Note, these are used not only by scheduling, but in places like
MachineLICM.

Diff Detail

Repository
rL LLVM

Event Timeline

rampitec created this revision.Feb 7 2017, 7:26 PM
rampitec edited the summary of this revision. (Show Details)Feb 7 2017, 7:27 PM
arsenm edited edge metadata.Feb 7 2017, 7:36 PM

Typo in commit message "startdard"W

lib/Target/AMDGPU/SIRegisterInfo.cpp
1509–1510 ↗(On Diff #87584)

Why doesn't this need to handle the tuples of registers?

1513 ↗(On Diff #87584)

SGPR register classes are also more complex because of the variants that exclude m0 and add vcc etc. Why don't those need to be handled?

lib/Target/AMDGPU/SIRegisterInfo.h
275 ↗(On Diff #87584)

const should be added here instead of using const_cast from the other overload?

Typo in commit message "startdard"W

Thanks ;)

rampitec added inline comments.Feb 7 2017, 7:48 PM
lib/Target/AMDGPU/SIRegisterInfo.cpp
1509–1510 ↗(On Diff #87584)

Since we are tracking subregs all supreregs are counted as their parts. I.e. only 32 bit registers are relevant. If you check GCNScheduler it does the same. In fact that is correct, as you want to count them in the same bucket.

1513 ↗(On Diff #87584)

Again, what is matter are real 32 bit SGPRs. Everything else either counted through subregs, or returns RC size in a default case. What we need is to limit SGPR and VGPR more than their RC size to handle occupancy.

rampitec edited the summary of this revision. (Show Details)Feb 7 2017, 7:48 PM
rampitec added inline comments.
lib/Target/AMDGPU/SIRegisterInfo.h
275 ↗(On Diff #87584)

There is no prototype with const MF. Too bad.

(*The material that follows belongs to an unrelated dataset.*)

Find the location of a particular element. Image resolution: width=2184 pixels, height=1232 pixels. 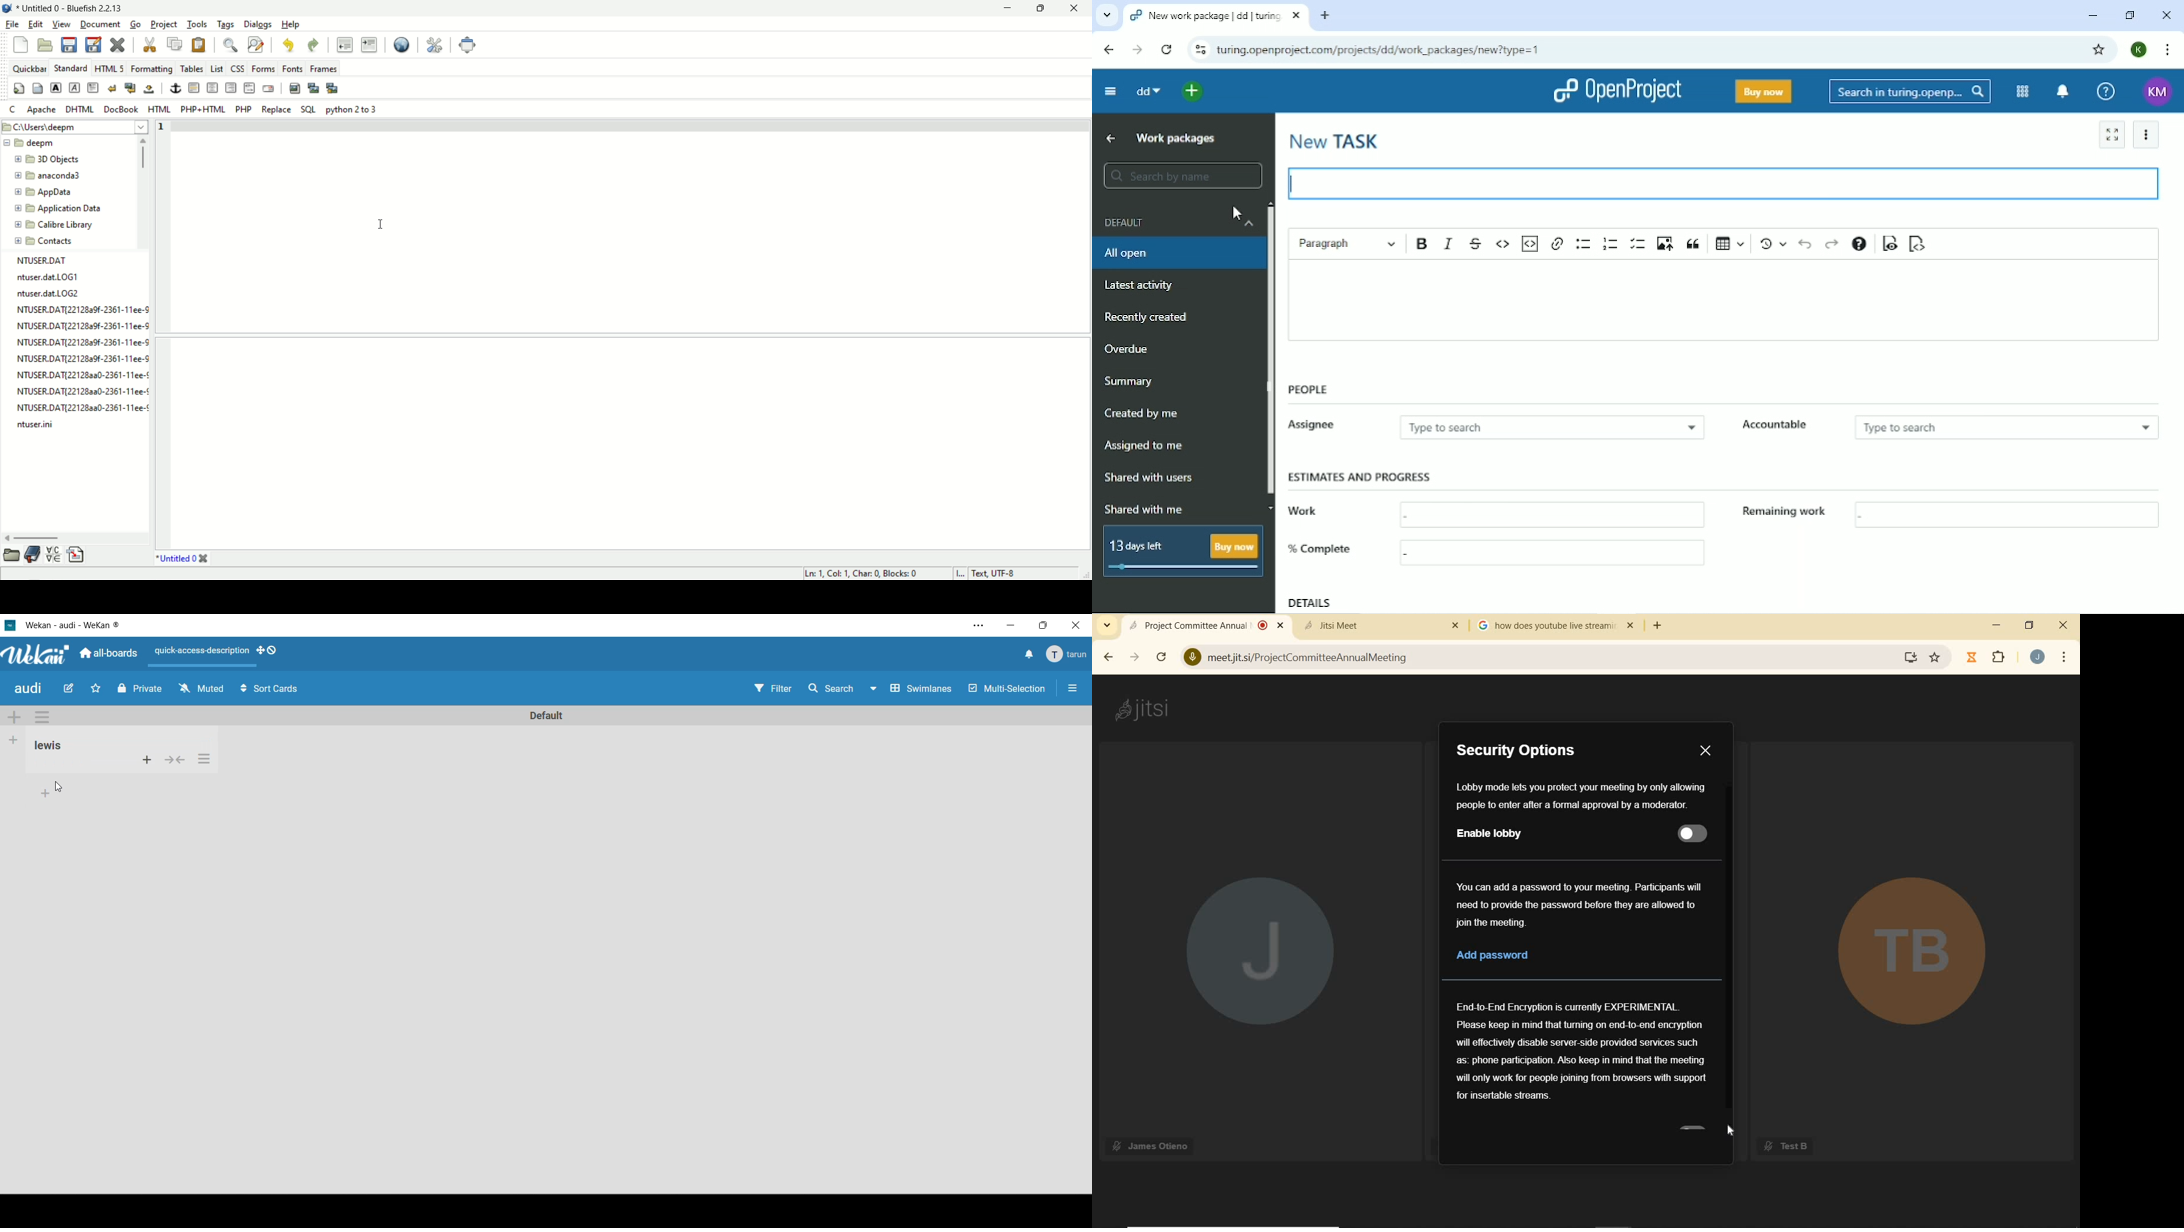

Apache is located at coordinates (43, 110).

rampitec added inline comments.Feb 8 2017, 10:47 AM
lib/Target/AMDGPU/SIRegisterInfo.h
275 ↗(On Diff #87584)

Note, even if I implement my own function taking const MF and call it from non-const overload, the const_cast will just move into that function to call parent's getRegPressureLimit().

arsenm accepted this revision.Feb 8 2017, 11:49 AM

LGTM

lib/Target/AMDGPU/SIRegisterInfo.h
275 ↗(On Diff #87584)

I think the parent class should be fixed

This revision is now accepted and ready to land.Feb 8 2017, 11:49 AM
This revision was automatically updated to reflect the committed changes.